__Task goal__: All lines from the one that has "Given: Click the large ₹59,900 price" onward to the end of the records below are to be returned exactly; pictures are to be skipped.

━━━ Record excerpts ━━━

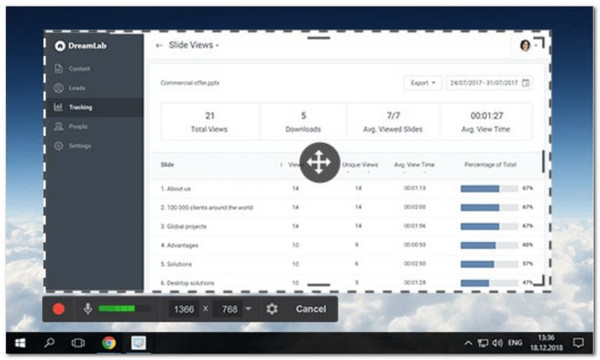Open the user avatar menu
Viewport: 600px width, 360px height.
(525, 46)
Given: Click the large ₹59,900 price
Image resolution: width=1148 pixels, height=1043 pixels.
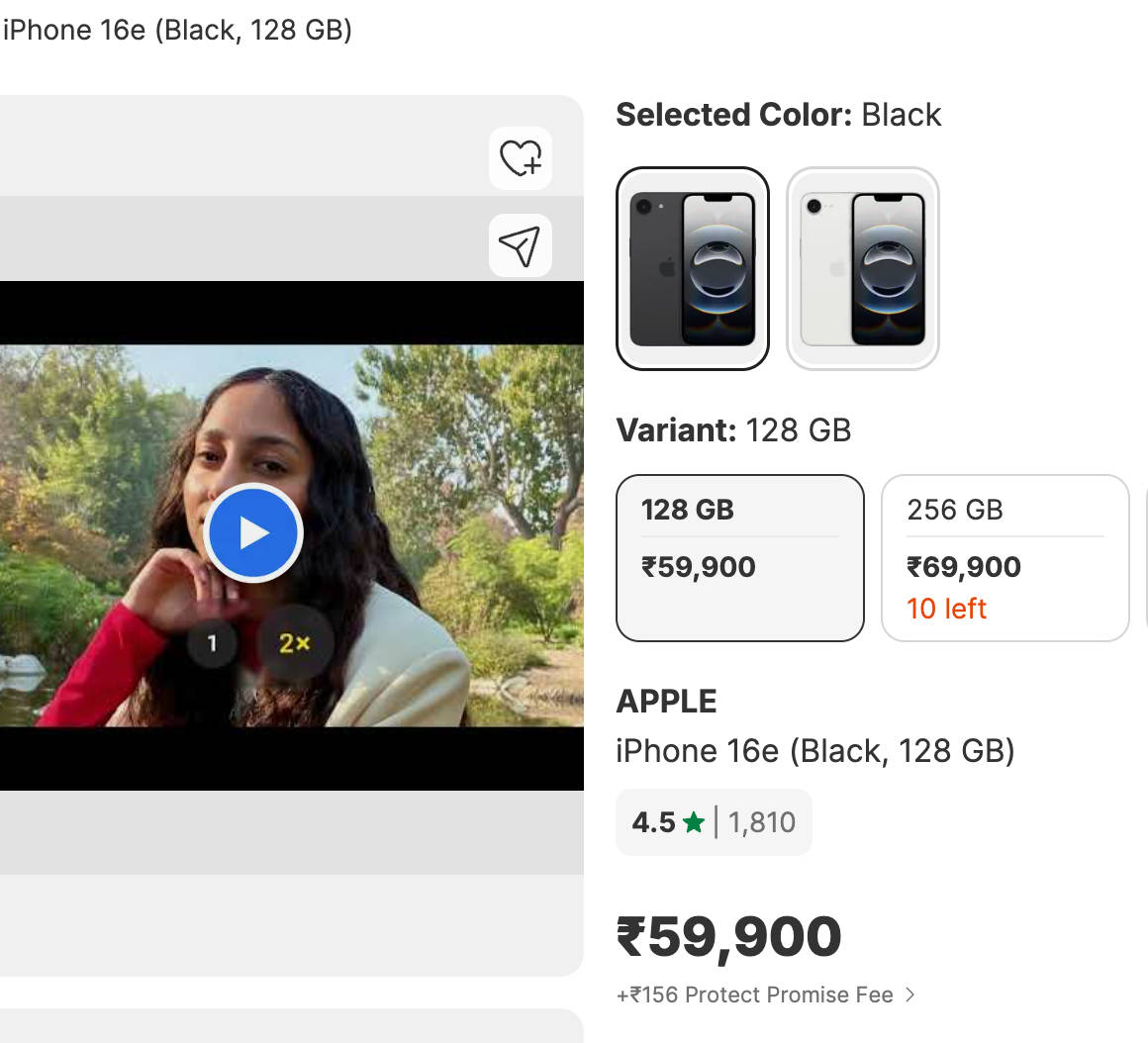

━━━

__Task response__:
Given: Click the large ₹59,900 price
Image resolution: width=1148 pixels, height=1043 pixels.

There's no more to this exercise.